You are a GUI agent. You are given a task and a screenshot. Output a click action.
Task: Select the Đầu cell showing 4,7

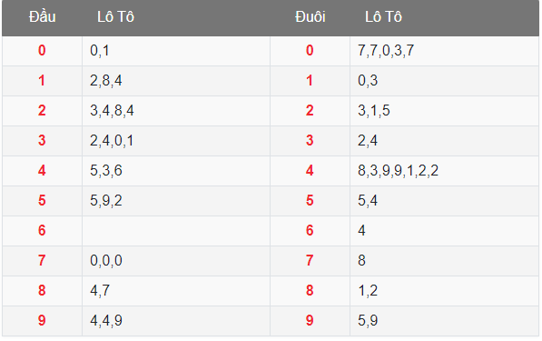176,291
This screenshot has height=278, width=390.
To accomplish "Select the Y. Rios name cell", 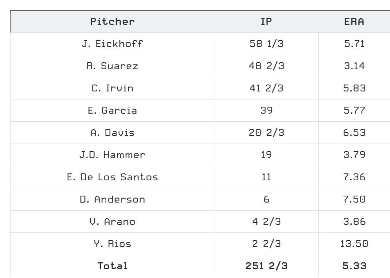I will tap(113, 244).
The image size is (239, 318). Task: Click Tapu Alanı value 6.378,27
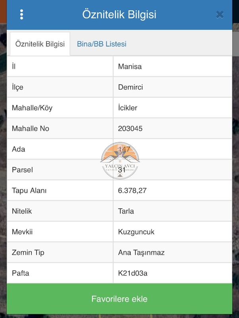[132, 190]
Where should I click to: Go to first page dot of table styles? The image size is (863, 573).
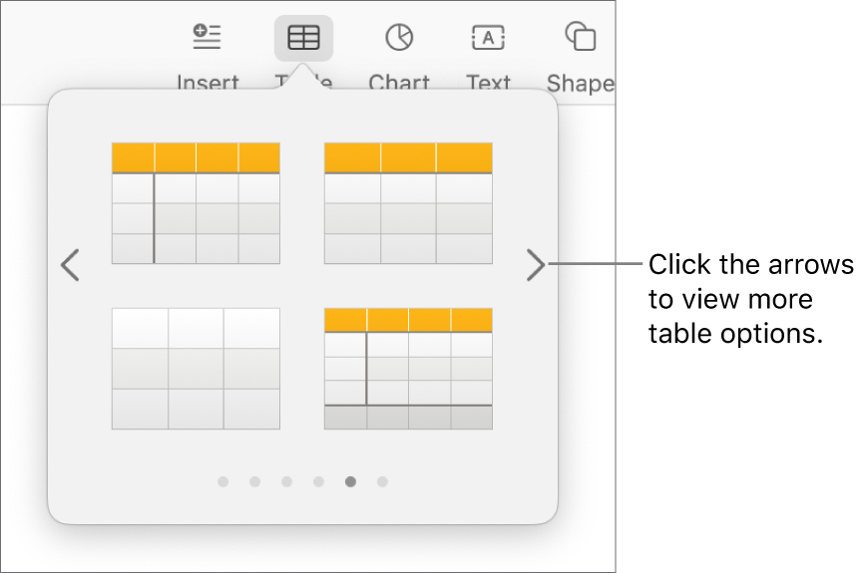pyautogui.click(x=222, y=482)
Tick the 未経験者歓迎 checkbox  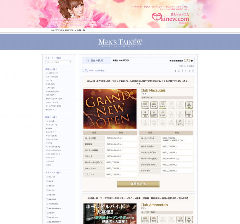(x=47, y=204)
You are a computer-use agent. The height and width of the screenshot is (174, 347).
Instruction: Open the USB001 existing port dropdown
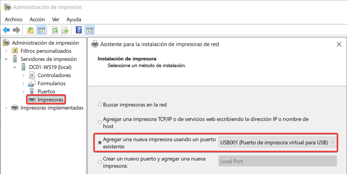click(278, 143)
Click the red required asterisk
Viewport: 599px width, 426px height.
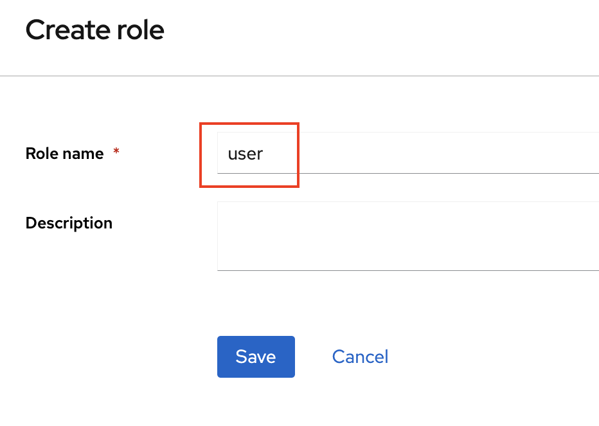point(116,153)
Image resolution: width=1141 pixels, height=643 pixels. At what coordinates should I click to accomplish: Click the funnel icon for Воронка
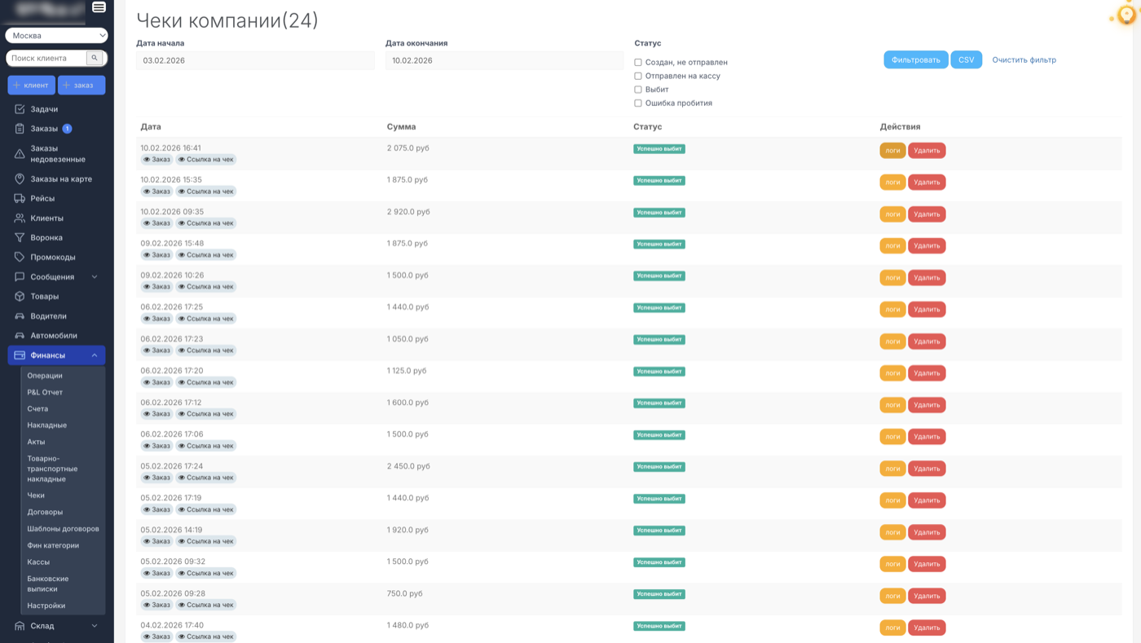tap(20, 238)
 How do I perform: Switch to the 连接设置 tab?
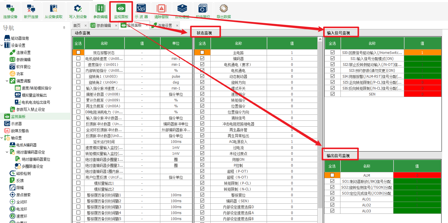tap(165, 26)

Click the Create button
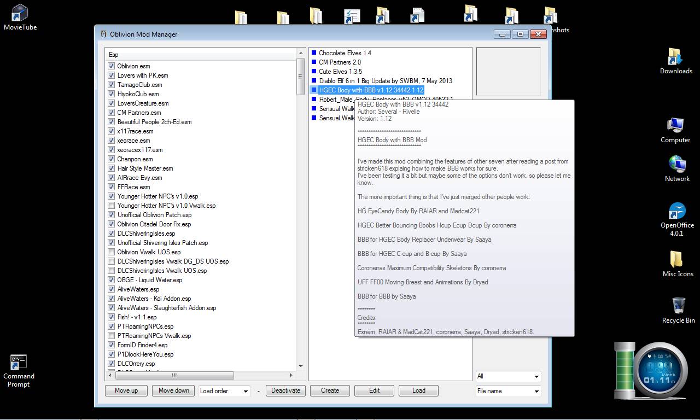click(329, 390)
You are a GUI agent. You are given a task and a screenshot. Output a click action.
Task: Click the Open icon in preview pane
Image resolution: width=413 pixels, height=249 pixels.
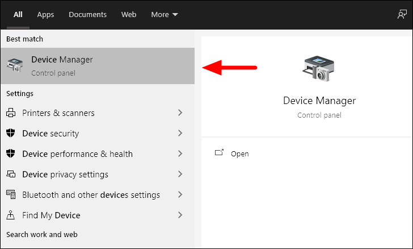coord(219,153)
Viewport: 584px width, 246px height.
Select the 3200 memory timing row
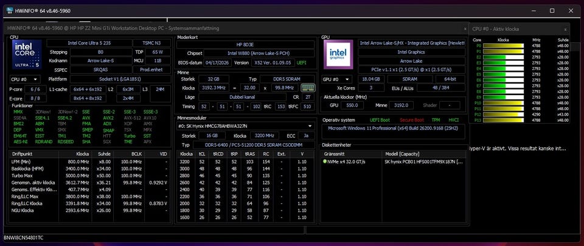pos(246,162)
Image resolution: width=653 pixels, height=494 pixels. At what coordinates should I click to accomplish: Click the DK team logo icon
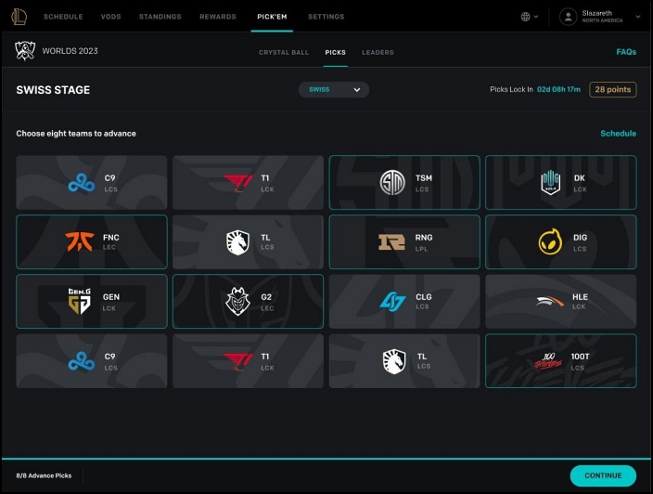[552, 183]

Exercise task:
Convert the stretch from the line containing "You are a computer-use" through the line containing "point(116,153)" into a two-column CSV with the headers instruction and action. Give one CSV line per row, holding the row's text and its answer, each in a single quoted field with line breaks replaced by spaces and the pictures left out.

Expected answer:
instruction,action
"You are a computer-use agent. The height and width of the screenshot is (174, 347). Instruction: Open the USB001 existing port dropdown","click(278, 143)"
"Click the red required asterisk Viewport: 599px width, 426px height.","point(116,153)"